POSH: A TLS Compiler that Exploits Program Structure

by Drew Zagieboylo & Josh Acay October 23, 2019

The development of multicore processor architectures in the 2000s led to significant advancements in the performance of parallel computing. As a software developer, if you could split your program or your data into discrete chunks, you could send different pieces off to different cores and have all of the processing done in parallel.

Naturally, software developers, compiler writers, and hardware architects all began to wonder: "Can we somehow use these extra cores to speed up sequential, non-parallelizable workloads?" One proposed technique to answer this question is Thread-Level Speculation (TLS). TLS allows software to run portions of a sequential program in parallel while retaining the original sequential semantics. The key idea is that special hardware support will detect when any of these parallel tasks misbehave and either roll back the effects of such "speculative tasks" or hide the "bad" behavior from other tasks somehow.

In general, choosing where to insert these tasks so that they are likely to succeed and actually provide speedup over serial execution is a difficult problem. POSH is a compiler that automatically identifies some of these regions for you, by using simple heuristics and profiling to eliminate candidate tasks that are unlikely to be worth the cost of inserting them.

TLS and Hardware Transactional Memory

Before we dive into POSH itself, we want to give a more detailed background on both how TLS works and the context in which it was envisioned. As we mentioned above, TLS relies on special hardware support for detecting data dependencies between threads running on different processor cores. Broadly, these kinds of features are known as Hardware Transactional Memory (HTM). At the end of this article we've included a brief aside on HTM and its presence in modern processors for those who are interested.

POSH assumes that hardware has support for the following features:

Inputs to tasks are passed via memory, not registers.
Hardware automatically detects conflicting memory reads/writes between the main thread and speculative tasks and then automatically kills or restarts tasks.
The ISA extension has the spawn and commit primitives for starting and ending task execution.

Most papers exploiting HTM rely on a very similar set of assumptions, and indeed, real HTM extensions have guarantees not unlike those listed here. The primary difference between these assumptions and reality are empirical limitations on code and working set size for speculative tasks.

Sources of Performance Improvements of TLS

The goal for TLS (remember, HTM is the set of hardware features, while TLS is a software-level technique that utilizes those features) is to speculatively parallelize code by predicting which regions do not have real data dependencies. Existing compiler optimizations already attempt to identify such dependencies (e.g., instruction scheduling) in order to improve performance. However, those optimizations must be conservative in order to preserve program semantics. Since TLS compilers can rely on runtime support from the hardware to preserve correctness, they can aggressively overestimate data independence to maximize potential parallelism.

Requests:
1. According to the POSH article, which two primitives does the ISA extension provide for starting and ending task execution?
2. Retype the passage of the POSH article starting with "Inputs to tasks" and going on through "for speculative tasks.".

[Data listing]
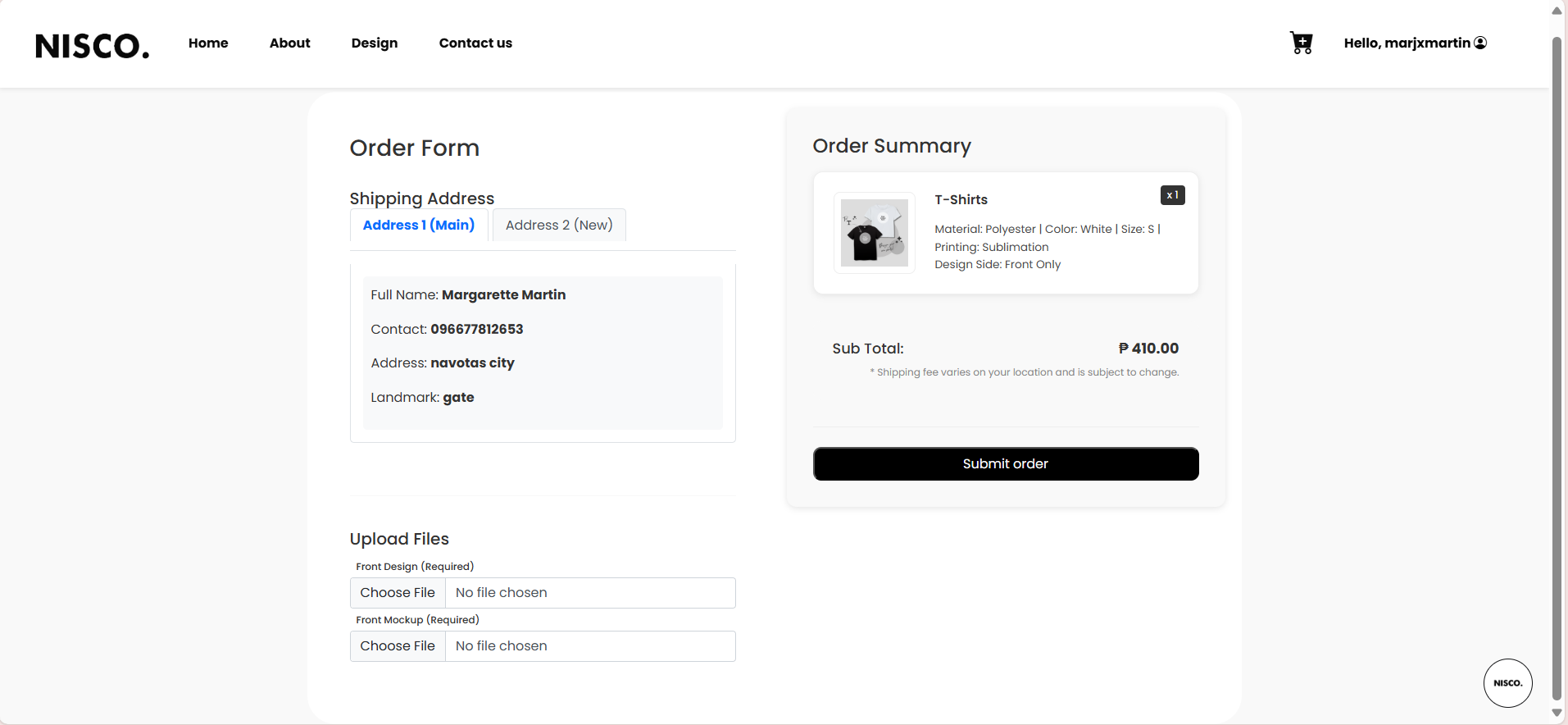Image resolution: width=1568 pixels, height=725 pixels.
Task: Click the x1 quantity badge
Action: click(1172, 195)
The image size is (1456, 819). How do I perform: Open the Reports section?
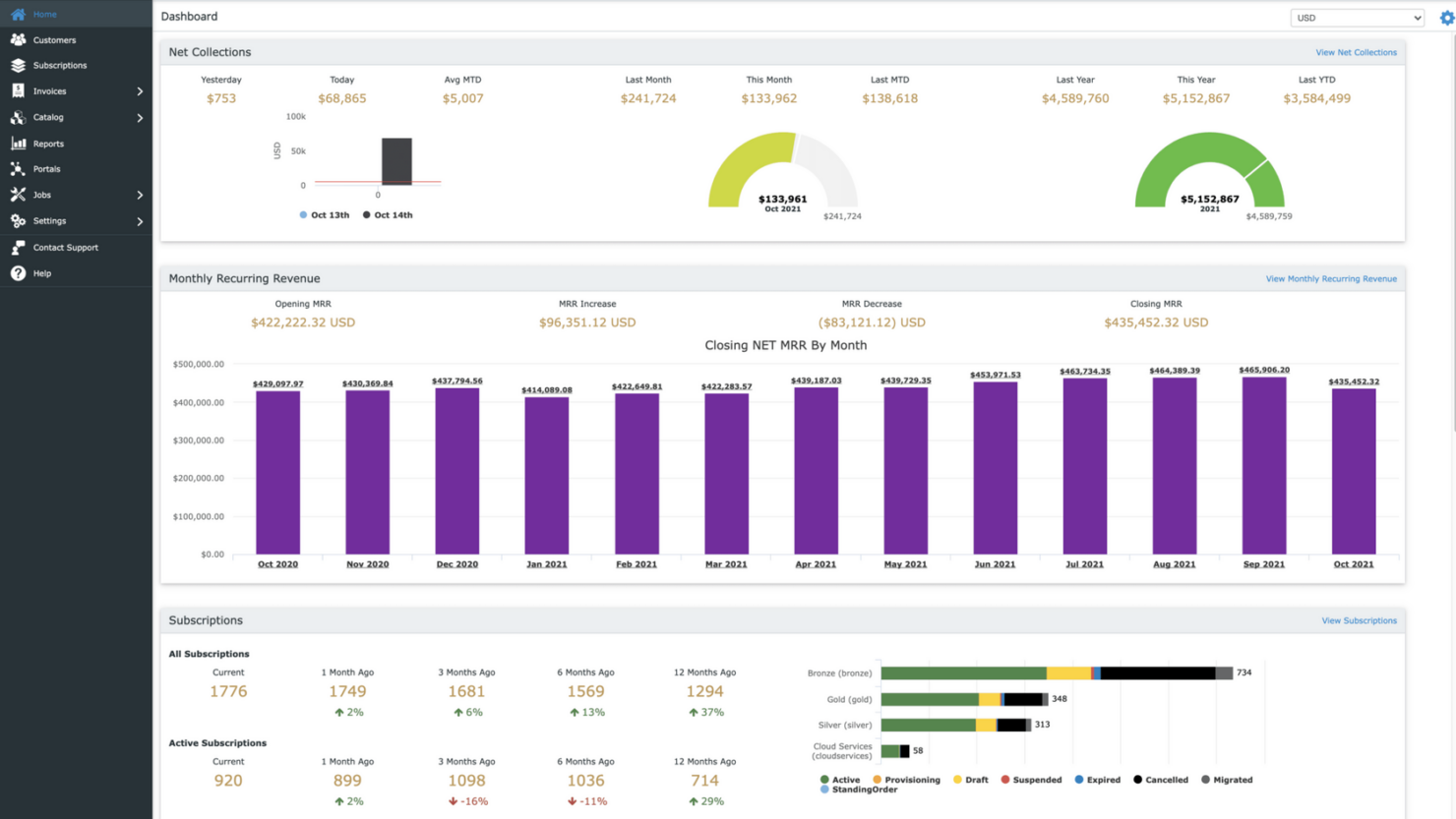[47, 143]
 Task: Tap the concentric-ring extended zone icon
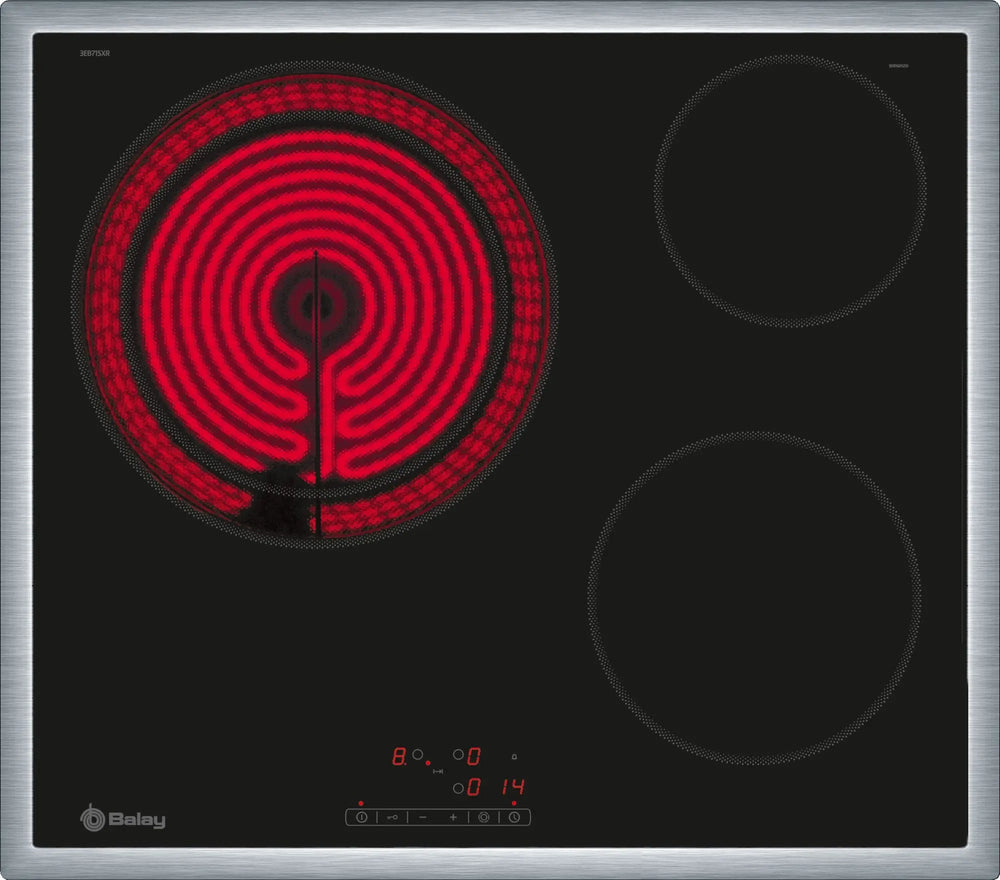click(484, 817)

Responses to the exercise:
1. Spawn and commit.

2.
Inputs to tasks are passed via memory, not registers.
Hardware automatically detects conflicting memory reads/writes between the main thread and speculative tasks and then automatically kills or restarts tasks.
The ISA extension has the spawn and commit primitives for starting and ending task execution.

Most papers exploiting HTM rely on a very similar set of assumptions, and indeed, real HTM extensions have guarantees not unlike those listed here. The primary difference between these assumptions and reality are empirical limitations on code and working set size for speculative tasks.